═══ Provided data
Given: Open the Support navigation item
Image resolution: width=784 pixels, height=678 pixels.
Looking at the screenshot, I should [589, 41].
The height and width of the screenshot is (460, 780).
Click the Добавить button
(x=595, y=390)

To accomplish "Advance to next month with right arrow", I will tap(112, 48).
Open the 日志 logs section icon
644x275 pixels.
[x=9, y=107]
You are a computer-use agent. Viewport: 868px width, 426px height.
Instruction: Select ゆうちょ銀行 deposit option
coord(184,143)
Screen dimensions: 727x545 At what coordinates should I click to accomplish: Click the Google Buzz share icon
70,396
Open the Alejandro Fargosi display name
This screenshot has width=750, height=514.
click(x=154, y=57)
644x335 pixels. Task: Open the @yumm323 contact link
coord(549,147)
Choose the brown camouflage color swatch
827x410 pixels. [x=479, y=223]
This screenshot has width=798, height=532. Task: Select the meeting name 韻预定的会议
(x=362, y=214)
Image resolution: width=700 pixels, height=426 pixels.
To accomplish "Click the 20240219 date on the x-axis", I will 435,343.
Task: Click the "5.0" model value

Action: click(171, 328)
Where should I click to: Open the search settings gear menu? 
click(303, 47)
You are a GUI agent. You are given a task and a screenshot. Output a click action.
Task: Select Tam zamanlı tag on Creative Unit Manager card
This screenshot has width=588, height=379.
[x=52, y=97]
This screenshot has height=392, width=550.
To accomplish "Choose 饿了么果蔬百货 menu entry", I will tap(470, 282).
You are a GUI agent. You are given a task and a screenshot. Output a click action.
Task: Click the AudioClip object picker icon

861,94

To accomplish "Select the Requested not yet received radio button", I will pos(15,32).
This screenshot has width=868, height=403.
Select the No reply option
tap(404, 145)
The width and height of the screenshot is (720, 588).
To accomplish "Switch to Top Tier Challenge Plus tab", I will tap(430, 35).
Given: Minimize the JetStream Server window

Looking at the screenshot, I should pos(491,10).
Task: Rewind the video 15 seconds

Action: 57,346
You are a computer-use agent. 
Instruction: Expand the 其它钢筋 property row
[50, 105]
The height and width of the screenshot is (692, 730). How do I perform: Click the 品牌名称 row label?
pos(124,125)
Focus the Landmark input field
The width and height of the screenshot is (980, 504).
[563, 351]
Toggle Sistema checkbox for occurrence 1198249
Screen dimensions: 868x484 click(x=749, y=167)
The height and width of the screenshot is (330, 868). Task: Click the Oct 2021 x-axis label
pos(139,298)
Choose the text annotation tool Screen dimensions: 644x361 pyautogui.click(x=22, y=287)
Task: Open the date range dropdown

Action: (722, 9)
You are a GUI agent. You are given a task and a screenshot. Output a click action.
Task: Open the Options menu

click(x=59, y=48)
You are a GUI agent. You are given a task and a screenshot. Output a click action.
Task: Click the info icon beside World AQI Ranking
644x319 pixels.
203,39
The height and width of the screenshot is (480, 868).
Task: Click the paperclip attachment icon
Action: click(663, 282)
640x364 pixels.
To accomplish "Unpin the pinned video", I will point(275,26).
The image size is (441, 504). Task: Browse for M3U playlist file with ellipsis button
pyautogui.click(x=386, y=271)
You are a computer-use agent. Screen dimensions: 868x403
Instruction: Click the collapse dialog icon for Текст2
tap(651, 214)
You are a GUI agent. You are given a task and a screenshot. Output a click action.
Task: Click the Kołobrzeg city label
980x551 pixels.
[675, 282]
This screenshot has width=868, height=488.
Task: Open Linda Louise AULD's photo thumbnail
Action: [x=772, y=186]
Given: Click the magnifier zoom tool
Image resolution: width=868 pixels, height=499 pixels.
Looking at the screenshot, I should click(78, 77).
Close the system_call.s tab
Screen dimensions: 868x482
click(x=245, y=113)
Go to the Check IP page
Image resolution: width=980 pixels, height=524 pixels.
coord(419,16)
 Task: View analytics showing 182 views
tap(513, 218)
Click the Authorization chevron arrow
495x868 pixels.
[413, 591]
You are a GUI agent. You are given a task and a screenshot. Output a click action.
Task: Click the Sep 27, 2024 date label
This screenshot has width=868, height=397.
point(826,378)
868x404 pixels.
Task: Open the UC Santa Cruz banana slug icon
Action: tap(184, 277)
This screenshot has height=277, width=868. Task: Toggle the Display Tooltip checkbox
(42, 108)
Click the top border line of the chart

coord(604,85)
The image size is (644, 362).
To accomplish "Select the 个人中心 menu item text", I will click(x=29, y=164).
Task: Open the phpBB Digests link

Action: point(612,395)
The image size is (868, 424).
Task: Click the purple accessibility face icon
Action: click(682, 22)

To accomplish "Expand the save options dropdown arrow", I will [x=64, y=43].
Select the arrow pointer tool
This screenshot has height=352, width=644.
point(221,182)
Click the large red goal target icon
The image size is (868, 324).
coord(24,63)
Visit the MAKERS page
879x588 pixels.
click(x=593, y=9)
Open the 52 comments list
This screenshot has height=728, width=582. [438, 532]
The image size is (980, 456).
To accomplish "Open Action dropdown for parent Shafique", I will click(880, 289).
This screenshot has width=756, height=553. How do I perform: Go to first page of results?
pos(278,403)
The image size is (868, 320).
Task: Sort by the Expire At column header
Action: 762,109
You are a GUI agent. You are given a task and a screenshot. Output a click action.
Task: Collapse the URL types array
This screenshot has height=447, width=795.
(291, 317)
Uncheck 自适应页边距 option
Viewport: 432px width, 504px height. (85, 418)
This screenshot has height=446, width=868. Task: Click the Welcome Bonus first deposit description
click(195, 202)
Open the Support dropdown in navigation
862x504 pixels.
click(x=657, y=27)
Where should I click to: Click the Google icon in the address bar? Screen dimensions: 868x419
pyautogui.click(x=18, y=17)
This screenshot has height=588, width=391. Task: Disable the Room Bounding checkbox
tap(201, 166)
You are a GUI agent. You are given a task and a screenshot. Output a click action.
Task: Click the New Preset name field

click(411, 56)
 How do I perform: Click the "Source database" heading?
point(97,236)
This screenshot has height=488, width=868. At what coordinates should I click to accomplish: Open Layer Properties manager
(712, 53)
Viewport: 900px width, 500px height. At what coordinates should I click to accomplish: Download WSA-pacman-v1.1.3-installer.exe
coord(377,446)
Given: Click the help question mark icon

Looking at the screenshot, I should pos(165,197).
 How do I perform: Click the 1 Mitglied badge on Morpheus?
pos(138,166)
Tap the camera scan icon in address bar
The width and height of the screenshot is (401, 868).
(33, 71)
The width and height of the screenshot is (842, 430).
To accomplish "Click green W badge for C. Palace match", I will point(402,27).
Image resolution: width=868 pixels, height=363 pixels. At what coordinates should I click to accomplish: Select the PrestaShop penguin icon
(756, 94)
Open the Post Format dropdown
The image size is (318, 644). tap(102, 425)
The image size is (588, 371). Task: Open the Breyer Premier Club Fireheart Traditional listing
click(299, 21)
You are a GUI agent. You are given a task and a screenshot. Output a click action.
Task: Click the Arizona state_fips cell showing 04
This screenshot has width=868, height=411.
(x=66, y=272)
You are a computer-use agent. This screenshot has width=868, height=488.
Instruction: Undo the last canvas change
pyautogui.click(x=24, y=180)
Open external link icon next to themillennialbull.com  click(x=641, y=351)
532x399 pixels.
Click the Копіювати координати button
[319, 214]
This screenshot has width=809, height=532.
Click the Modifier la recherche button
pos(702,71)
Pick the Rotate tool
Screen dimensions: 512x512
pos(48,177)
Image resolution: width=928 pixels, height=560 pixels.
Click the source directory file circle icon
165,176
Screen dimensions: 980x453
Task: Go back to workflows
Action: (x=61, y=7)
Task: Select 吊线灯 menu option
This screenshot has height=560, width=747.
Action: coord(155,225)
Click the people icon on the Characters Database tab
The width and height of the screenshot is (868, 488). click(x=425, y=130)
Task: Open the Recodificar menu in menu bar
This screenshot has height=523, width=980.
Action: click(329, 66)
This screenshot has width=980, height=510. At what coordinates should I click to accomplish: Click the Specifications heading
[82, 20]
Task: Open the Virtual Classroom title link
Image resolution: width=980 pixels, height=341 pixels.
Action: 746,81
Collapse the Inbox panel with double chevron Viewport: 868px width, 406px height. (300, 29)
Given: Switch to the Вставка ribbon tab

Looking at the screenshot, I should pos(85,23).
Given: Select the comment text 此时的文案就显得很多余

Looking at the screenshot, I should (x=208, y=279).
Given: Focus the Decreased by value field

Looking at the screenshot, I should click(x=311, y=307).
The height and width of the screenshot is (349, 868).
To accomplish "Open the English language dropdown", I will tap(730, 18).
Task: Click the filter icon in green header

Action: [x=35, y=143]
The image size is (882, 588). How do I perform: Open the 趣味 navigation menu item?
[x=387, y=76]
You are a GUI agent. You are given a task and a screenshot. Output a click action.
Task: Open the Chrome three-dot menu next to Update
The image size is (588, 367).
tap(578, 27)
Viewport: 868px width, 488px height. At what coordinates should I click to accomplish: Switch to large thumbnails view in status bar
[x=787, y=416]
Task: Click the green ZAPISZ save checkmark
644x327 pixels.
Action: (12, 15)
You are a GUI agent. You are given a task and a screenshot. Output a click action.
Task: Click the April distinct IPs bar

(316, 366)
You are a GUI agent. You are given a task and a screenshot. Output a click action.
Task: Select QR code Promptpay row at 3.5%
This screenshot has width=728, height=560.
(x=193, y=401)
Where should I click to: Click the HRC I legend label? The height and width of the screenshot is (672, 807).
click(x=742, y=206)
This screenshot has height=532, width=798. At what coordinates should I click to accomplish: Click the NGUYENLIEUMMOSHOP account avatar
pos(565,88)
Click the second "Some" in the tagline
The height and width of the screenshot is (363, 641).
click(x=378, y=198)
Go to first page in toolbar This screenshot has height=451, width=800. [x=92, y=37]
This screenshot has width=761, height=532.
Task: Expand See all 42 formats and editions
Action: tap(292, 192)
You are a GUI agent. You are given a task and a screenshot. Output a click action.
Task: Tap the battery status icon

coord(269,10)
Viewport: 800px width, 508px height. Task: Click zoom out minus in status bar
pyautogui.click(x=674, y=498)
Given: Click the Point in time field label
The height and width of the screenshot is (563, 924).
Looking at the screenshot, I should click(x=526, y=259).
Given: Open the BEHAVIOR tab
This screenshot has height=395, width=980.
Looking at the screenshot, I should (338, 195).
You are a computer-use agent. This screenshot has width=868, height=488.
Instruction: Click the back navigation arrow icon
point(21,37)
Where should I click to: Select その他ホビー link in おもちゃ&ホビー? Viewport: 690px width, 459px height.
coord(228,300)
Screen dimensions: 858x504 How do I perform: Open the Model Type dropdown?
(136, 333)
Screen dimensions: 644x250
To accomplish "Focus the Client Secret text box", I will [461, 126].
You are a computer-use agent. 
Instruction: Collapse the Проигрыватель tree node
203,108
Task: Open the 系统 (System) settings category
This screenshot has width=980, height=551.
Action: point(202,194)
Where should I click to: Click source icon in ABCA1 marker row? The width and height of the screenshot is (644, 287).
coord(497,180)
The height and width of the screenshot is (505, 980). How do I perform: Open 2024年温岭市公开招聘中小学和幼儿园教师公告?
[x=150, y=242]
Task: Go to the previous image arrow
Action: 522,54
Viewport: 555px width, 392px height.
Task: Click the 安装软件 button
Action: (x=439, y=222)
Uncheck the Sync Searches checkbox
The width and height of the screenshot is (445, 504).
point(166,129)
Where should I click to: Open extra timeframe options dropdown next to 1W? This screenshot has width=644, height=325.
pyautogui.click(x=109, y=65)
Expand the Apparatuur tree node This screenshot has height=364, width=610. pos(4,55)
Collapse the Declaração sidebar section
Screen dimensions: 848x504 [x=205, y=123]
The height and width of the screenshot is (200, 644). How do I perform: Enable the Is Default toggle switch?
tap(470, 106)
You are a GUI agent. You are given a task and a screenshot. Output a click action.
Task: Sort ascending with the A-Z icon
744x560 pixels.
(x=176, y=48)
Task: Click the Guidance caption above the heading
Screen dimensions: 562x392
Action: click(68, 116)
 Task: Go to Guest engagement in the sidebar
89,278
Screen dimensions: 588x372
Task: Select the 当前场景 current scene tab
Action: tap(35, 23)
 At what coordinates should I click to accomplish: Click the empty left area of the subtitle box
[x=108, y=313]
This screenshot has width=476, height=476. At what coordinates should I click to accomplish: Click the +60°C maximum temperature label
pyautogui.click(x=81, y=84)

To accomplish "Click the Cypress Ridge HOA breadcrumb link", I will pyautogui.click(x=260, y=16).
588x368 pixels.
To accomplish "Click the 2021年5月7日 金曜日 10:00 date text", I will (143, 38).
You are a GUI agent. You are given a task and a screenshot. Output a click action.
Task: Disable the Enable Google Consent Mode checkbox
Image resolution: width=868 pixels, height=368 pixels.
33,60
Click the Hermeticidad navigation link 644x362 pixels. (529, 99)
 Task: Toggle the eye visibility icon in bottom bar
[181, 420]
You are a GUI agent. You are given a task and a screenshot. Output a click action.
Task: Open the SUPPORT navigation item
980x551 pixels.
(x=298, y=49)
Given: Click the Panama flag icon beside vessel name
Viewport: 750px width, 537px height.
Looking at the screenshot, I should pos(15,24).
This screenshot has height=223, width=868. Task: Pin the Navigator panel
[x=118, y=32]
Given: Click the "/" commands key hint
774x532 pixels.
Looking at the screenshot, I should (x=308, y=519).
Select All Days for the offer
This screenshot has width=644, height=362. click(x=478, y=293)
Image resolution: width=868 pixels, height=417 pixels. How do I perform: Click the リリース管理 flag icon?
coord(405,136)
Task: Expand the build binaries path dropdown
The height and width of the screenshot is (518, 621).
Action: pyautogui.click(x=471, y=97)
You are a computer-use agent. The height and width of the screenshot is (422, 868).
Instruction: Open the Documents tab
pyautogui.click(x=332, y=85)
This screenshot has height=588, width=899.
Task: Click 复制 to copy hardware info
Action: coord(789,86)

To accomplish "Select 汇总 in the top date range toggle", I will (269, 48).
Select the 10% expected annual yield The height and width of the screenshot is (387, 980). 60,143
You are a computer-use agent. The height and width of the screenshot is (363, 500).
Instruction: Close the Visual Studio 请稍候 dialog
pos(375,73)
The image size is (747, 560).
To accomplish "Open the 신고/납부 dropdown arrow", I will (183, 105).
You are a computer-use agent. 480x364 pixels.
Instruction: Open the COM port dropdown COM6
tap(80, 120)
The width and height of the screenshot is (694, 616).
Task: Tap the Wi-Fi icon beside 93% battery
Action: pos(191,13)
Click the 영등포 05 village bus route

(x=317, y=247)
══════
Lines with the string "save": say how many appear in the entries above, giving the number alone.

§ Exercise solution: 2